Table 1. Upper Limb Dimensions of Adults.

Test Item (mm) and Percentile (%)	Male (18–70 Years Old)					Female (18–70 Years Old)
	5	10	50	90	95	5	10	50	90	95
Forward Reach Length	760	774	822	873	888	693	709	755	805	820
Functional Forward Reach	654	667	710	758	774	595	609	653	700	715
Seated Overhead Reach Height	1242	1267	1348	1432	1456	1137	1159	1234	1307	1329

.

The design reference adopted the central range covering the 10th to 90th percentiles of the seated anthropometric dimensions. The extreme 5th and 95th percentile groups were excluded to accommodate the majority population. The upper limb extension mechanism must accommodate motion requirements for the target user population. Given significant anthropometric variations in key upper limb dimensions, the mechanism requires an adjustable range to ensure ergonomic functionality. The design bounds for the upper limb extension mechanism were derived from a synthesis of primary anthropometric dimensions of adult males and females. The maximum value defined the upper limit, while the minimum value established the lower limit. This defined the dimensional operating envelope.

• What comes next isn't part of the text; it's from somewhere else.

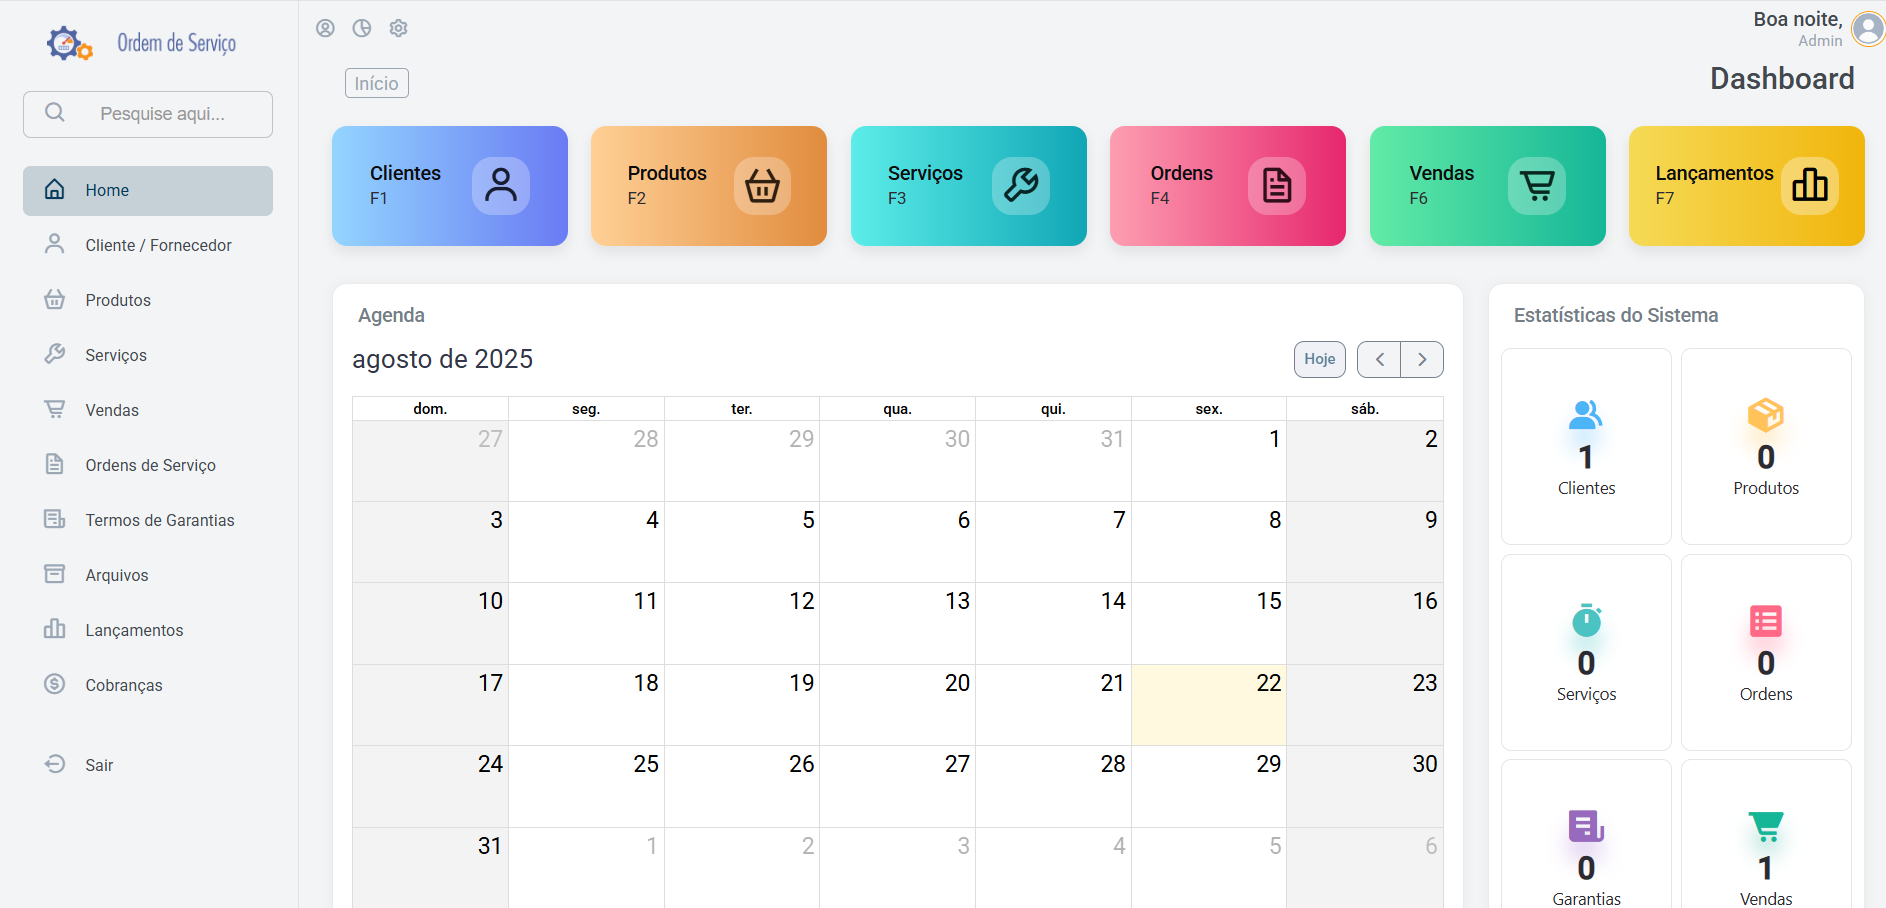Image resolution: width=1886 pixels, height=908 pixels.
Task: Open the pie chart reports icon
Action: (x=362, y=28)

2.1.2. Configuration Design of the Upper Limb Extension Mechanism

Analysis of the mechanism and requirements for human upper limb stretching movements determined the intended motions for the stretching mechanism: arm abduction/adduction in the coronal plane and arm flexion/extension in the sagittal plane. Therefore, the mechanism requires two independent actuators: one for arm raising and another for arm opening. The upper limb stretching mechanism that had been presented in this paper was electrically driven. Figure 3 shows a schematic diagram illustrating its working principle.

The upper limb stretching mechanism consisted of two distinct sections: the arm-raising section and the arm-opening section. The initial state of the mechanism is shown in Figure 3a,c. The arm-opening actuator divided the arm assembly into a forearm segment and an upper arm segment. The arm-raising actuator was mounted to the rear end of the upper arm segment, and the arm-opening actuator was mounted to the rear end of the forearm segment. The upper arm and forearm segments were rigidly joined, retaining only rotational degrees of freedom in the coronal plane. An adjustable rod was included at the distal end of the forearm segment to accommodate the upper limb stretching requirements of most individuals. The lifting motion was achieved by the arm-raising actuator driving the upper arm segment. This motion propagated to the forearm segment, resulting in the lifting and lowering action of the entire upper limb assembly. During the lifting and lowering motion of the upper limb stretching mechanism in the sagittal plane, the arm-opening actuator controlled the forearm segment to perform opening-closing motion in the coronal plane. This combined action thus enabled effective stretching of the human upper limb. Figure 3b,d depict the lifted state and opened state of the mechanism, respectively.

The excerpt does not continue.